━━━━━ Records shown

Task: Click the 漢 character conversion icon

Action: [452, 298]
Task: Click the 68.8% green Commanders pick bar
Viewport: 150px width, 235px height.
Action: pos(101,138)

━━━━━━━━━━
━━━━━ Records shown

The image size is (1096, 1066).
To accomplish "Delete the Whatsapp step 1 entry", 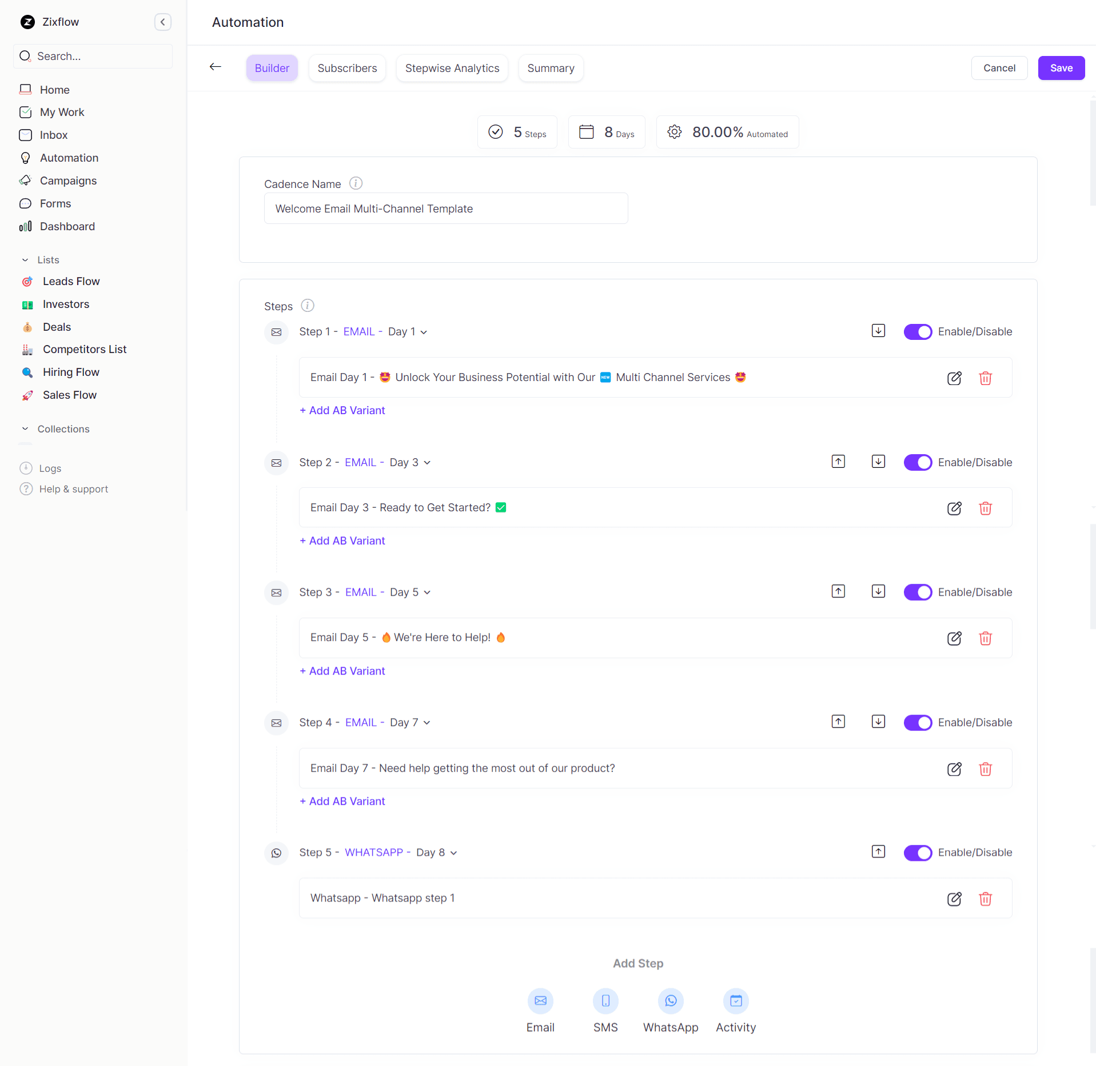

━━━━━━━━━━
━━━━━ Records shown

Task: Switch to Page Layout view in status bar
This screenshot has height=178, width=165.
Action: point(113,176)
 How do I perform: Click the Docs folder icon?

━━━━━━━━━━

* **Problem requirements**:
Nothing outside the stretch above, from the line with "The image size is (1096, 1066)." through the line with "the Whatsapp step", is set down. Transcribe that stretch exactly, ends included, but not its pictures.

* **Answer to this problem**:
The image size is (1096, 1066).
To accomplish "Delete the Whatsapp step 1 entry", 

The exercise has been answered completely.